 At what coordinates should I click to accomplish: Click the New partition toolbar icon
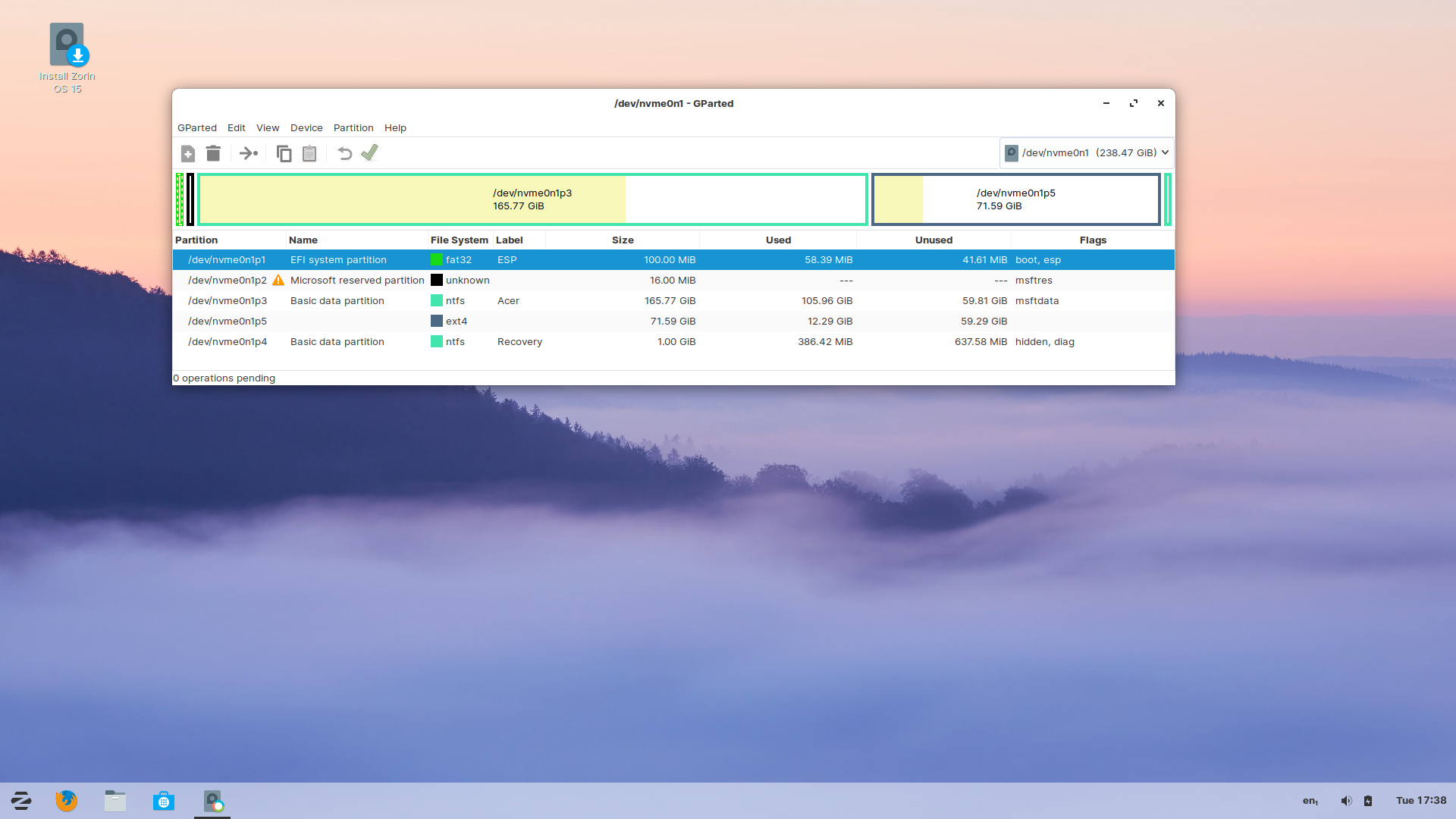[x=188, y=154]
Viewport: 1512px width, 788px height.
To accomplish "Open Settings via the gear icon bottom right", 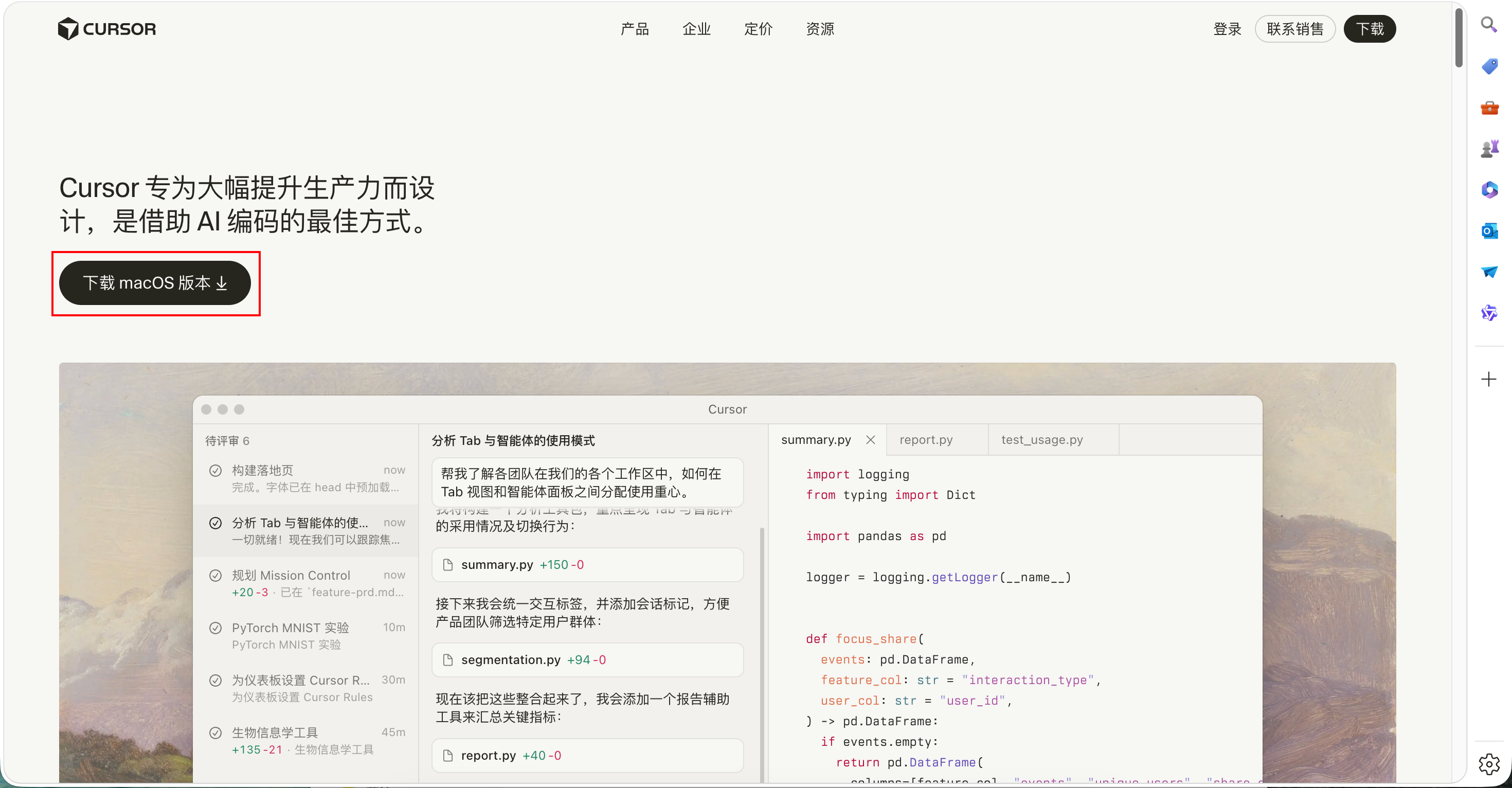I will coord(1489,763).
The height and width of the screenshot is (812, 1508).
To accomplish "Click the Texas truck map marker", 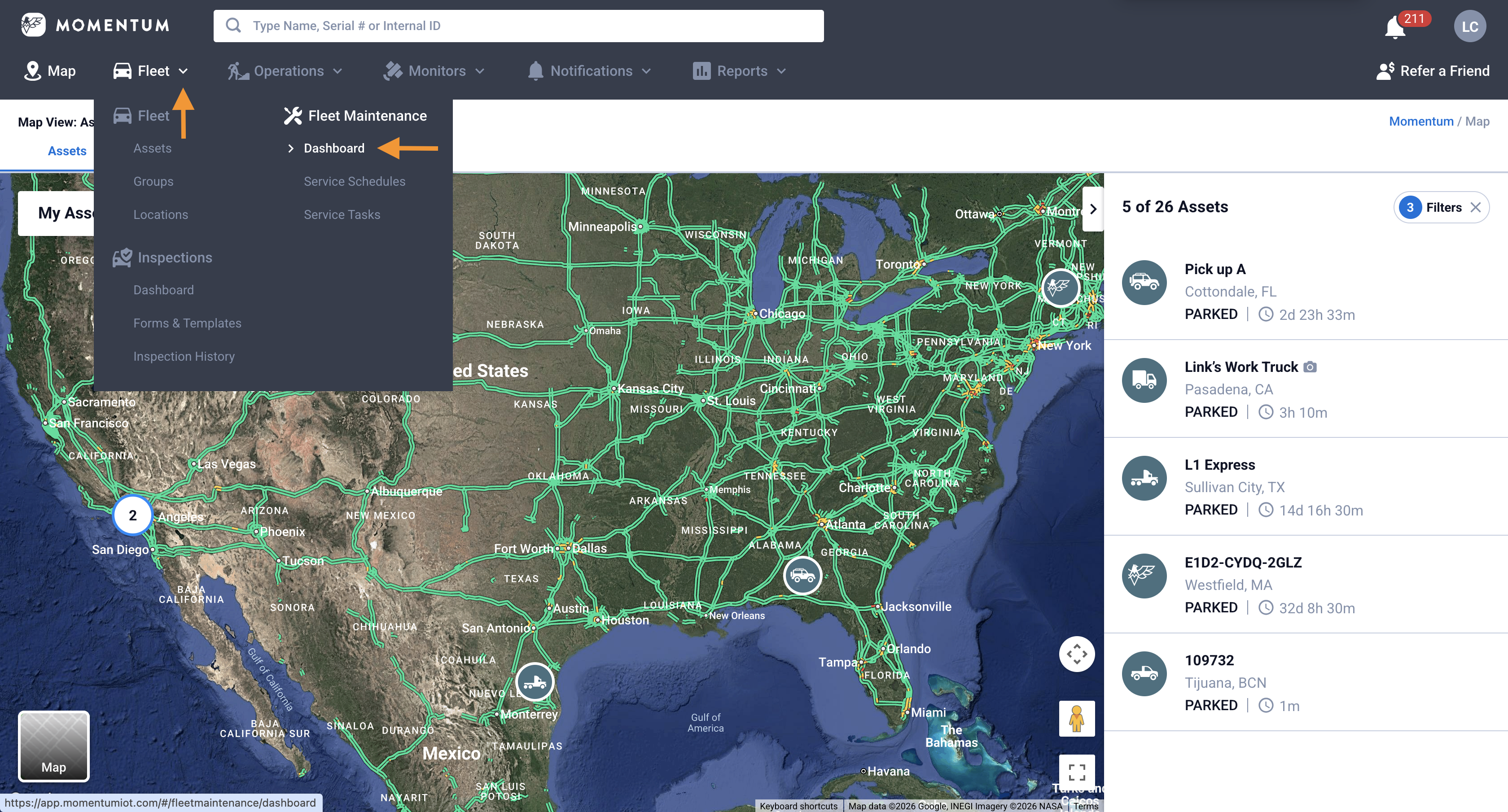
::::
### [Task objective]
Copy each line holding the word "width" from the listing above.

### [The answer]
Viewport: 1512px width, 788px height.
The height and width of the screenshot is (812, 1508).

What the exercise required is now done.